%%

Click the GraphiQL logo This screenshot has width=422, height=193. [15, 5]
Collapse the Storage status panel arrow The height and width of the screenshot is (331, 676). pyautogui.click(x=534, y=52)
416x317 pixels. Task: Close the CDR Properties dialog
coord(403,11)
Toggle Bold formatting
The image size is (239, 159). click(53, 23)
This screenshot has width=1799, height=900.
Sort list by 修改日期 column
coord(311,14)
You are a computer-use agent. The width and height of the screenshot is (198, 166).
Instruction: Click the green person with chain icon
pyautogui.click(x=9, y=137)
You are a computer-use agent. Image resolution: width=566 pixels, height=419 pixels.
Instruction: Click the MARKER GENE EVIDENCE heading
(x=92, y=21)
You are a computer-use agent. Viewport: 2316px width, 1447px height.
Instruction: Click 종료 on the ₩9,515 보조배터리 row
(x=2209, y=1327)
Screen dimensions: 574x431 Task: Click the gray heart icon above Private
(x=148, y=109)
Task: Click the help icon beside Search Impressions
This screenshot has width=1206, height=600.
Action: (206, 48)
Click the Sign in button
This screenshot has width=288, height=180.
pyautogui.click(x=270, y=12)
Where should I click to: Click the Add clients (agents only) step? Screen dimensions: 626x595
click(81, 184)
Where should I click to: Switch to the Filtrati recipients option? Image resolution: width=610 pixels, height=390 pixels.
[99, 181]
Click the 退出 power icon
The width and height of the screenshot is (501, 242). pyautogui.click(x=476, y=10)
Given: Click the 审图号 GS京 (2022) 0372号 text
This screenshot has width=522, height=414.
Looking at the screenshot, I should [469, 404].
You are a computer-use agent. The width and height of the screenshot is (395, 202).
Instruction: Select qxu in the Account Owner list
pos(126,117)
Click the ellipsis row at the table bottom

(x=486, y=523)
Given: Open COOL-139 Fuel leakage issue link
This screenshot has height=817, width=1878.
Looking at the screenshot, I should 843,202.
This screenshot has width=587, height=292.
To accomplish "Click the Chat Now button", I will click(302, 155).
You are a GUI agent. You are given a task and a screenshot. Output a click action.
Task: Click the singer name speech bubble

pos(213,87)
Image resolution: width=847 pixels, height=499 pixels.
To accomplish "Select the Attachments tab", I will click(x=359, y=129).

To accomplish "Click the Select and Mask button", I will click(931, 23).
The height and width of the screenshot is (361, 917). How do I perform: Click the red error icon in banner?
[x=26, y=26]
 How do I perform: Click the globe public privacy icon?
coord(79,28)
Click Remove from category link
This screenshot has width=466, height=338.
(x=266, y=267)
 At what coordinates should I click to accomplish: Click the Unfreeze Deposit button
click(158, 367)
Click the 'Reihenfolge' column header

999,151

%%

## DESCRIPTION OF THE TASK
Which lines above contain the word "will"? Show each of them.

## SOLUTION BELOW
To accomplish "Click the Chat Now button", I will click(302, 155).
To accomplish "Select the Attachments tab", I will click(x=359, y=129).
To accomplish "Click the Select and Mask button", I will click(931, 23).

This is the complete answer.